I’m actually impressed that these two paragraphs were placed where they were, fifth and sixth in the story, because much of the remainder of the story is extremely positive about the school itself. But when Mrs Graham tells us that the neighborhood has the highest number of shootings in the city so far this year — and plenty of them in previous years — one thing is obvious: the concerns that the Building 21 parents raised are valid: it doesn’t matter how great a school might be if the students are getting shot!

There are several more paragraphs telling readers — and the newspaper didn’t restrict it to subscribers only, so if you don’t have too many Inquirer story reads, you can access it online — what the school has been doing to try to be better, almost to the point of pro-Mansion propaganda, Mrs Graham comes to this point:

On paper, Mansion’s statistics are startling: By the district’s measure, last year, 41% of the school’s ninth graders were on track to graduation. Just 9% met state standards in reading, 2% in math.

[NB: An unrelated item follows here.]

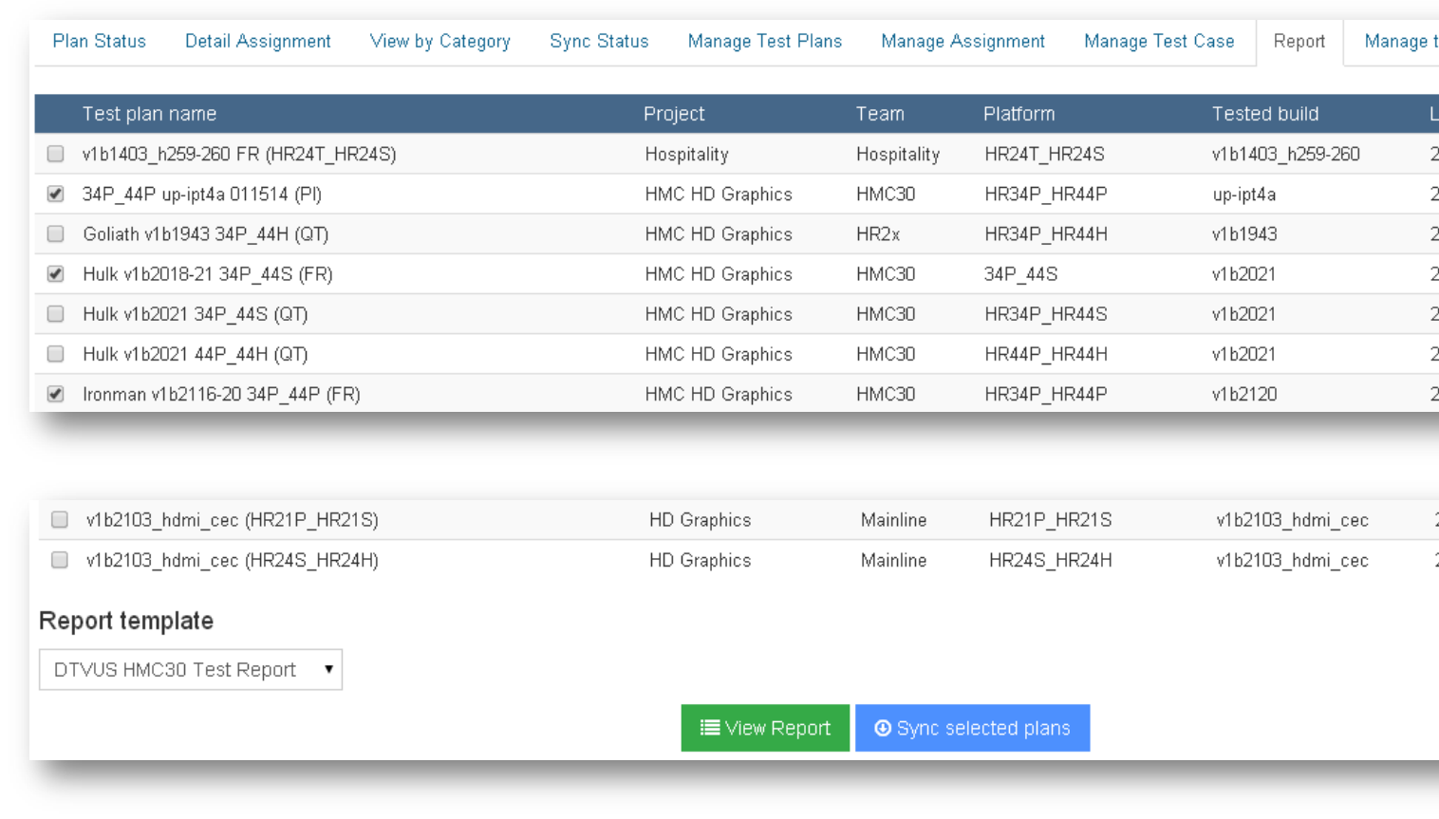Open the Manage Test Plans tab
The width and height of the screenshot is (1439, 819).
[764, 42]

But the intense needs of Mansion’s students mean those numbers require lots of context. Consider the student who’s never been identified as requiring special-education services but who reads at a second-grade level. Or the teen whose attendance and grades are spotty but recently had been removed from his family’s care and now lives with a foster family, whom the school can’t reach.

If fewer than half, barely 41%, of freshmen are on a path to graduation, a figure I find questionable if “(j)ust 9% met state standards in reading, 2% in math,” it’s difficult for me to see how the school is doing its job. If there are students, in a high school, who need “special education services” going unnoticed by teachers when reading at the “second-grade level,” how are readers supposed to believe that the teachers are doing a good job? How would the parents of the displaced Building 21 students ever think that Strawberry Mansion High School is a good place to send their kids even without the question of violence in the neighborhood?

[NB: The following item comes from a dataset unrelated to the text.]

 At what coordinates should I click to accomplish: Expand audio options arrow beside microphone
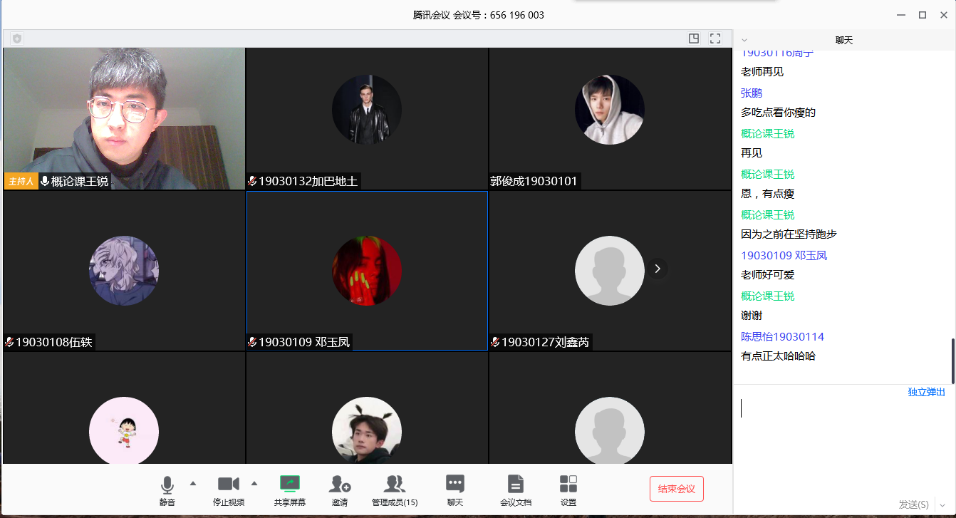(x=193, y=483)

You know, I get it: Mrs Graham wanted to inform readers of the good things happening at Mansion, and pointed out several things that are supposed to be good, about vocational education to get some students into trades which don’t require college, several things telling readers how hard the school under principal Brian McCracken is trying. But when fewer “than 10% of the students who live in Mansion’s attendance zone go to the school,” it’s an inescapable fact: parents and students, people who are most familiar with the neighborhood and the school, are voting with their SEPTA passes, voting against the place. With fewer than 10% of the students in the school’s attendance zone going there, is it any surprise that the parents of the Building 21 students don’t want their kids there?